____ Testo di partenza

Come già nei suoi film precedenti, in particolare in About Elly, Asghar Farhadi ci mostra dei giovani iraniani moderni, borghesi, alle prese con dilemmi morali che spostano continuamente il confine tra i personaggi “buoni” e “cattivi”, in cui la libertà dello stile di vita (lui è insegnante, entrambi recitano a teatro, non hanno ancora figli) è solo apparente e sottomessa ancora alla centralità dell’onore e della reputazione (ad esempio, una delle prime preoccupazioni di Rana dopo la violenza sarà sapere chi l’ha tirata fuori dal bagno), componendo molteplici riferimenti con la pièce di Arthur Miller.
Una storia costruita in un crescendo graduale e impercettibile che nel finale esplode in una serie di ribaltamenti di prospettiva, ponendo domande in cui non è possibile non sentirsi interpellati in prima persona perché le cose “impensabili” possono accadere anche a ciascuno di noi, e quando accadono nessuno può mai dirsi preparato o sapere come reagirà. Le reazioni di Emad e di Rana sono quelle di due persone normali nella cui vita tutto improvvisamente precipita. L’immotivato senso di colpa di lei, il desiderio di poter cambiare il passato o di voler tornare immediatamente alla normalità come se nulla fosse accaduto, il crollo psicologico che avviene, non a caso, sulla scena teatrale, luogo protetto in cui è possibile liberare le emozioni represse, tutto viene mostrato con straordinaria acutezza e profonda attenzione alla psicologia di ogni personaggio.
Perfetta l’intesa, affinata nella partecipazione a precedenti film dello stesso regista, tra i due protagonisti, Shahab Hosseini (vincitore come migliore attore a Cannes 2016) che ci regala un’interpretazione misurata e intensa dalle gestualità lievissime (l’imbarazzo che affiora appena quando viene scovato dalla vicina a pulire le scale dalle macchie di sangue) e Taraneh Alidoosti, capace di interpretare una vittima senza cadere mai nel patetico e mostrando tutta la gamma delle sue reazioni umane in modo assai realistico, un mix di dolcezza e forza che fa onore alle donne.

________
____ Dati forniti

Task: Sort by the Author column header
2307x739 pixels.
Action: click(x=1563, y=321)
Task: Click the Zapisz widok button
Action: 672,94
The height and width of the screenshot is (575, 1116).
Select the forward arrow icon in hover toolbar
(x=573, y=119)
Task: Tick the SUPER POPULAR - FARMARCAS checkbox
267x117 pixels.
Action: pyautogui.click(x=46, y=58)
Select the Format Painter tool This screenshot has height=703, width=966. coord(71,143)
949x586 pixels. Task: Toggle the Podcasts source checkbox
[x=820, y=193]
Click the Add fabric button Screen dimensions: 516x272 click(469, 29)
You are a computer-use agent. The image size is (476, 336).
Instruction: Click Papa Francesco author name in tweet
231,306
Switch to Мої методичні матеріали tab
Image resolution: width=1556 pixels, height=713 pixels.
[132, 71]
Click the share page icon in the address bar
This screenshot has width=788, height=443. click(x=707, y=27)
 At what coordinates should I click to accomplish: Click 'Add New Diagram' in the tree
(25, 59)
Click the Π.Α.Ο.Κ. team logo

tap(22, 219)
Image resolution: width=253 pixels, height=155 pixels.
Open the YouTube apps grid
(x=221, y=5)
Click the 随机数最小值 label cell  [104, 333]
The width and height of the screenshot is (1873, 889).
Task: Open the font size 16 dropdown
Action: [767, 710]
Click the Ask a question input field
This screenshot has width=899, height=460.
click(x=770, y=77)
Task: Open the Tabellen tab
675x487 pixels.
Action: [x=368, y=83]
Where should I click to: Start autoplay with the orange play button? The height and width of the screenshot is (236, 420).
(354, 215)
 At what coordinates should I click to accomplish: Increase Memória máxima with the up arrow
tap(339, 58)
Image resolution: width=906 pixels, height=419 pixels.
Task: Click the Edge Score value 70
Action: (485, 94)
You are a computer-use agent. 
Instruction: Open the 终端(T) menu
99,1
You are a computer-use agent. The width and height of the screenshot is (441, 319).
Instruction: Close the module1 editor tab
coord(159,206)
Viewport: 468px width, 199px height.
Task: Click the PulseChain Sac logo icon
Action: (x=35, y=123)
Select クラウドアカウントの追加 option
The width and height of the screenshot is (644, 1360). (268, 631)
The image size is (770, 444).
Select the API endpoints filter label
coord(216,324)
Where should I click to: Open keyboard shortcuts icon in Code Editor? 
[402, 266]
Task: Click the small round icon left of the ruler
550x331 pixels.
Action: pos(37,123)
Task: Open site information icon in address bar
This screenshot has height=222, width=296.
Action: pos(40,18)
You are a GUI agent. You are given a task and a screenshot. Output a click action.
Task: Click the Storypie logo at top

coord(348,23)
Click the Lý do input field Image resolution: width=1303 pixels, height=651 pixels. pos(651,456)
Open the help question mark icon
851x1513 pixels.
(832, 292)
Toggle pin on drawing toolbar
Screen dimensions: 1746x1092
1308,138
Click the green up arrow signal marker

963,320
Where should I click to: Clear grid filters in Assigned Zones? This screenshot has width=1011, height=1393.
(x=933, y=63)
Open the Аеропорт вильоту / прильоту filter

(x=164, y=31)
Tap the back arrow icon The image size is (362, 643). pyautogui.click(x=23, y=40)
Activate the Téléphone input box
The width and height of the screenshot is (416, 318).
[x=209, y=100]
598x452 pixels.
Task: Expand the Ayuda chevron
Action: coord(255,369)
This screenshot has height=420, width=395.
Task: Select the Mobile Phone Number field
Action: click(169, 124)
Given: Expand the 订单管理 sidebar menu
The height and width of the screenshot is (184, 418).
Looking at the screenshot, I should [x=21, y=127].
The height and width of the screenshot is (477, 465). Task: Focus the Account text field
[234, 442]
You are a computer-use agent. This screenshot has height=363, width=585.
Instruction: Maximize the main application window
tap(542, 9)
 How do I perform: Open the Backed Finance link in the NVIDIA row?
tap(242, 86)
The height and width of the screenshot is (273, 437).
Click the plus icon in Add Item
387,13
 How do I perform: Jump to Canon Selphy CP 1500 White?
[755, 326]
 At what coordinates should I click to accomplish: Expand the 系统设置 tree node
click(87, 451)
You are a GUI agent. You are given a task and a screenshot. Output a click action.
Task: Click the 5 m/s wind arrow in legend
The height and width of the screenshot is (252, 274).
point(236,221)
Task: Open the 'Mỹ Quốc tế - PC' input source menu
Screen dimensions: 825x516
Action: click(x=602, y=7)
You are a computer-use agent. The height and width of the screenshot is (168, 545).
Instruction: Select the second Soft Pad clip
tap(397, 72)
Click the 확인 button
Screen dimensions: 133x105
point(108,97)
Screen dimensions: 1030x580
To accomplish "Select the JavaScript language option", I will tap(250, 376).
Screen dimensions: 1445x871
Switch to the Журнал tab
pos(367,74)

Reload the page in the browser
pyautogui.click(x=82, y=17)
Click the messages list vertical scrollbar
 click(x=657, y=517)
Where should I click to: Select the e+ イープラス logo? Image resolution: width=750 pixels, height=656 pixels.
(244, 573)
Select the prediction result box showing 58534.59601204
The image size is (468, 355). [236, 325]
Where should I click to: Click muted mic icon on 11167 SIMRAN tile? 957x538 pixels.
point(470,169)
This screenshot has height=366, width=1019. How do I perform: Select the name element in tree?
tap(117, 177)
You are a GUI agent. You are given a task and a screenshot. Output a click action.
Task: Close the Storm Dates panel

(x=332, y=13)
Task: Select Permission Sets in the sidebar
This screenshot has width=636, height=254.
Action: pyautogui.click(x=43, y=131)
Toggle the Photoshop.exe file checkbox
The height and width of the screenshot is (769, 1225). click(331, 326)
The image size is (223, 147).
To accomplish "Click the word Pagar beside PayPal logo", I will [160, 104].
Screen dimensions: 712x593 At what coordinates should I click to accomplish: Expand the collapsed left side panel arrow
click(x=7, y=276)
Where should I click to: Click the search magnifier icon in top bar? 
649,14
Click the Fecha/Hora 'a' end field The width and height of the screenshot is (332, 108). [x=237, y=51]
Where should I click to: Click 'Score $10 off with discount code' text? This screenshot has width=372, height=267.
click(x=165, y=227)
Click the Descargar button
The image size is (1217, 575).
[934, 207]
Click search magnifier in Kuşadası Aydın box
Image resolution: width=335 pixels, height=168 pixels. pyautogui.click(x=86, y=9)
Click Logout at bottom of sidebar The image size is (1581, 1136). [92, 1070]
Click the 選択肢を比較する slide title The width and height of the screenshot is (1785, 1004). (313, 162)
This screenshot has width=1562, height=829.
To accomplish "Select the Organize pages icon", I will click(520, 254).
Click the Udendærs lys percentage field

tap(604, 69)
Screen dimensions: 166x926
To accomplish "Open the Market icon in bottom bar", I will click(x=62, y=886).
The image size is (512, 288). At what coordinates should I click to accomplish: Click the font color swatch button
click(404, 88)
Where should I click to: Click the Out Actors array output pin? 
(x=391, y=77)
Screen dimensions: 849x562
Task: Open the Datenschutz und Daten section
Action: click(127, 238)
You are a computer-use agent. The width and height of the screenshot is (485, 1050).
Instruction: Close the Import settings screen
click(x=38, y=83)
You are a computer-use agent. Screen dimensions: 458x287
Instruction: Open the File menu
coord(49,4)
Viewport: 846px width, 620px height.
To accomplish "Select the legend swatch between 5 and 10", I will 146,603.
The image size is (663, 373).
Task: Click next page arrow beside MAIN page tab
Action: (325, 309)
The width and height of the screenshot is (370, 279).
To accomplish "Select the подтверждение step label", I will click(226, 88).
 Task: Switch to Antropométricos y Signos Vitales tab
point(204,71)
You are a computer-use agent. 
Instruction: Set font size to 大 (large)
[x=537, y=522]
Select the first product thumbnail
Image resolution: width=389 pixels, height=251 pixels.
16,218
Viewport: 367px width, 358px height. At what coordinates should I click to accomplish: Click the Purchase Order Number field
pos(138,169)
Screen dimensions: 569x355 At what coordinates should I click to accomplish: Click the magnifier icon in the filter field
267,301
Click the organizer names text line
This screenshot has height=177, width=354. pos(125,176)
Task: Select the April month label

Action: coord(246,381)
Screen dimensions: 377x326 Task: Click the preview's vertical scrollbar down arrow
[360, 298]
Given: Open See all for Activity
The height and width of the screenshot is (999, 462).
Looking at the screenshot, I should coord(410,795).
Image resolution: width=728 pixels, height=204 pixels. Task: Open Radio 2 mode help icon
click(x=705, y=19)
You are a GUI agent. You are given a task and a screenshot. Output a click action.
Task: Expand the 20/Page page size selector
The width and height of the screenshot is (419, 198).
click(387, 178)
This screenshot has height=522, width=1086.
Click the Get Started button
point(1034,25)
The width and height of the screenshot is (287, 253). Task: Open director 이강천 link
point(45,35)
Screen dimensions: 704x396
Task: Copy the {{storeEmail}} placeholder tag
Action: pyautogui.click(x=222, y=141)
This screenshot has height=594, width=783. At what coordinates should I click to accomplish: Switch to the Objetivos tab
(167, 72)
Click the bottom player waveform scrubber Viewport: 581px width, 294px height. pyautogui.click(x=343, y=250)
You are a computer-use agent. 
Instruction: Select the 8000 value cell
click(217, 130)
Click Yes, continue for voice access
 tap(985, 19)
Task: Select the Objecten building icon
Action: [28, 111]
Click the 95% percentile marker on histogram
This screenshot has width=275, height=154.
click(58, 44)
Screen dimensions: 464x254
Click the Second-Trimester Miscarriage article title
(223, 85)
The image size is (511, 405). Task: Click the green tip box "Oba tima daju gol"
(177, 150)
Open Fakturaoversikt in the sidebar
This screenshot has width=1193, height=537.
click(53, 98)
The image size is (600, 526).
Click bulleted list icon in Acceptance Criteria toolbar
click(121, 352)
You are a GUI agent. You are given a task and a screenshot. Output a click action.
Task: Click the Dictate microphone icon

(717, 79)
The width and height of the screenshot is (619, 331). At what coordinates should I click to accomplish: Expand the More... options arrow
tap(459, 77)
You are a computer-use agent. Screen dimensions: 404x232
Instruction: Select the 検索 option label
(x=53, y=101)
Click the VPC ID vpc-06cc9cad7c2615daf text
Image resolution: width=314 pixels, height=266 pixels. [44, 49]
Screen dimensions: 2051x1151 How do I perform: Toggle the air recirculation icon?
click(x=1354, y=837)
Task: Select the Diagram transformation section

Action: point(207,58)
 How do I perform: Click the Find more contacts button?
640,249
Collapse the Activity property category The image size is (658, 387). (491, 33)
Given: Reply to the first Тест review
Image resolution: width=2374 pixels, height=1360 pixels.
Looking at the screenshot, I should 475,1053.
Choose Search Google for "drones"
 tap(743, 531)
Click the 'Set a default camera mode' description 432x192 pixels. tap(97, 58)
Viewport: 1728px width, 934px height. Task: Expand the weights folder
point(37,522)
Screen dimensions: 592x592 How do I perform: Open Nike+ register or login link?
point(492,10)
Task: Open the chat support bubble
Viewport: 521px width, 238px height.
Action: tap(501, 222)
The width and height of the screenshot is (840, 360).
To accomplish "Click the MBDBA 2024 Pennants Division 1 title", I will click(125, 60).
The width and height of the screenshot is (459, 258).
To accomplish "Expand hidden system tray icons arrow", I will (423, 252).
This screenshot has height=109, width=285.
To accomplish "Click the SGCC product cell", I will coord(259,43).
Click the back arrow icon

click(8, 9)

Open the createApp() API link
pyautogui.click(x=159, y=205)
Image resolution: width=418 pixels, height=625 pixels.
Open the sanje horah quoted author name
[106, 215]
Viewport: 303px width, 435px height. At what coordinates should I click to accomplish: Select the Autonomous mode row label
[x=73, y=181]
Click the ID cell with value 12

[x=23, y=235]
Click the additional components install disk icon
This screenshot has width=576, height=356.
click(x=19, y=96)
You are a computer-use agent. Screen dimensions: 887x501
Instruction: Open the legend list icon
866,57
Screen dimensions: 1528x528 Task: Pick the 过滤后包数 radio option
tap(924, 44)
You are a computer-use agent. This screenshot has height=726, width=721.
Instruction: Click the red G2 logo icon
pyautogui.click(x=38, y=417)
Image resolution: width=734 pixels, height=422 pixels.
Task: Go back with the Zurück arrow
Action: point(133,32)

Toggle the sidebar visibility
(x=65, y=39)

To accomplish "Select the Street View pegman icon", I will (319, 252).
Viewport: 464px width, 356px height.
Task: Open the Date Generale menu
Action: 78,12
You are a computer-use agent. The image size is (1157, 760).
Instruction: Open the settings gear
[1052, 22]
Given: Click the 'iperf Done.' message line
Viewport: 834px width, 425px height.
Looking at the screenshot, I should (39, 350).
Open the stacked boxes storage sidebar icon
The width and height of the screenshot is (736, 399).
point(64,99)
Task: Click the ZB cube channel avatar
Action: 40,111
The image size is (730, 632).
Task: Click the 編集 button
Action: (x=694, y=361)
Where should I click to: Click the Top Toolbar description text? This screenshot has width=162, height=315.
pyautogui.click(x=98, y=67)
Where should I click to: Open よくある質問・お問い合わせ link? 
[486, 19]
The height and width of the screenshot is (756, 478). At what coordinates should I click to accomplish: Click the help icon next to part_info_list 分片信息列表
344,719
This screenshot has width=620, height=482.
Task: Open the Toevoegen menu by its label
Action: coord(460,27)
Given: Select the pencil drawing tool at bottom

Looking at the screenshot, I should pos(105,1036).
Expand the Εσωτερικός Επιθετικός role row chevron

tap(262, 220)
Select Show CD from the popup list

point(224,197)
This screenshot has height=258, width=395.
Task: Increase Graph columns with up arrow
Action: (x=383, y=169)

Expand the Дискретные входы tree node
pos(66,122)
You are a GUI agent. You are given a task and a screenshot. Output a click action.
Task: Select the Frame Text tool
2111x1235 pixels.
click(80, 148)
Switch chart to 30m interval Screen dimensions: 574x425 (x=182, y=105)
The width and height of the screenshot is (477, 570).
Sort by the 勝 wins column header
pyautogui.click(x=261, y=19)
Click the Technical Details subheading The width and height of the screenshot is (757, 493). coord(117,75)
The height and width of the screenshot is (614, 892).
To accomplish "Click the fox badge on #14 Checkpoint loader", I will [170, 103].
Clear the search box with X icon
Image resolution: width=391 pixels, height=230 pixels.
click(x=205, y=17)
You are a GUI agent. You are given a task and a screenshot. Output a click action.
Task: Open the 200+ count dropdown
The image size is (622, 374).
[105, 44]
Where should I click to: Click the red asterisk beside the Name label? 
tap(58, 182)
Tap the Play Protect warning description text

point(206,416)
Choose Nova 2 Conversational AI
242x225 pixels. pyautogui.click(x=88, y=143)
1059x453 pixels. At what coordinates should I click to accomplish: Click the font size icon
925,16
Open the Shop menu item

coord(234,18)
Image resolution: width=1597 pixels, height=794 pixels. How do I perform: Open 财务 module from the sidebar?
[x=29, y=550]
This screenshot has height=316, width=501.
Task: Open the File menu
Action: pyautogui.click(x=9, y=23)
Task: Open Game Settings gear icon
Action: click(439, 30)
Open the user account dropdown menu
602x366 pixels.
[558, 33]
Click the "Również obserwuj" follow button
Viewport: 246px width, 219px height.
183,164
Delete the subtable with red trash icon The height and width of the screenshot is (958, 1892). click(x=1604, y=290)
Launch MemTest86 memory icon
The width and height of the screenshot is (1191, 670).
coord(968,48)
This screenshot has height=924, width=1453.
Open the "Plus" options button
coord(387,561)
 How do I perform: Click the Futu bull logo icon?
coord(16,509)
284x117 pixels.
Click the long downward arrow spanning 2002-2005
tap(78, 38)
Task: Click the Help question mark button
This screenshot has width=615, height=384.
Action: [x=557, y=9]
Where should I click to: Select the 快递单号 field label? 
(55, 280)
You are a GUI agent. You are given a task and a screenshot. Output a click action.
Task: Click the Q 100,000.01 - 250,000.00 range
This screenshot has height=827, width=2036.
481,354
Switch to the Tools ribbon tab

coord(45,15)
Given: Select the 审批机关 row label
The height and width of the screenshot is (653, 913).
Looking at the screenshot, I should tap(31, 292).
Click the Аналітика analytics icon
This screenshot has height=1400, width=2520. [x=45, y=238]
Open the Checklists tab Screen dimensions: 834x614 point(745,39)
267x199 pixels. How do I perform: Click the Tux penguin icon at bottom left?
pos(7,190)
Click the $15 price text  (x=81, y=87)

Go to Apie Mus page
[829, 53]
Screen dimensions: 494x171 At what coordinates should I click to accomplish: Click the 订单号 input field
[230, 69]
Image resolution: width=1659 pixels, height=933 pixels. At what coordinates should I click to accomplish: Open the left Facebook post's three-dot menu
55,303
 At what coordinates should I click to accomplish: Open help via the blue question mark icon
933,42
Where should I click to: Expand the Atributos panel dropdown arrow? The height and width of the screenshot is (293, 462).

________

Prosegui la recensione del film di Asghar Farhadi a partire dalla sua ultima frase.

“Come fa un uomo a diventare una bestia?” chiede uno degli studenti al professor Emad.
Risposta: “Col tempo”. E un po’ di tempo servirebbe anche a Rana per superare il suo trauma ma Emad vorrebbe che tutto tornasse subito “come prima” anche se tutto è irrimediabilmente trasformato, dalla casa che non c’è più al loro rapporto messo in crisi da un’esperienza che alza un muro di incomunicabilità tra loro e a cui lui reagisce cercando una vendetta che non gli appartiene.
“Professore, ma questa storia è vera?” chiede ancora uno degli studenti riferendosi al racconto “Gav” (The Cow) di Gholām-Hossein Sā’edi appena letto in classe (e di cui più avanti i ragazzi vedranno la trasposizione cinematografica di Dariush Mehrju’i in una scena di omaggio all’arte cinematografica in cui si mescolano la proiezione, la fotografia e le ombre cinesi). La medesima domanda si potrebbe rivolgere ad Asghar Farhadi o si sarebbe potuta rivolgere ad Arthur Miller, e la risposta sarebbe stata la stessa: “Vera no, ma in certo senso sì. Le atmosfere e le tipologie dei personaggi e le reazioni sono vere, molto, molto vere…” perché il cinema e la letteratura compiono a volte, come in questo caso, il miracolo di far vivere realmente i personaggi e le storie arrivando ad interpellare la parte più profonda ed umana di ciascuno di noi.
(Camilla Lavazza)
IL CLIENTE
Titolo originale: Forushande (in persiano Il venditore)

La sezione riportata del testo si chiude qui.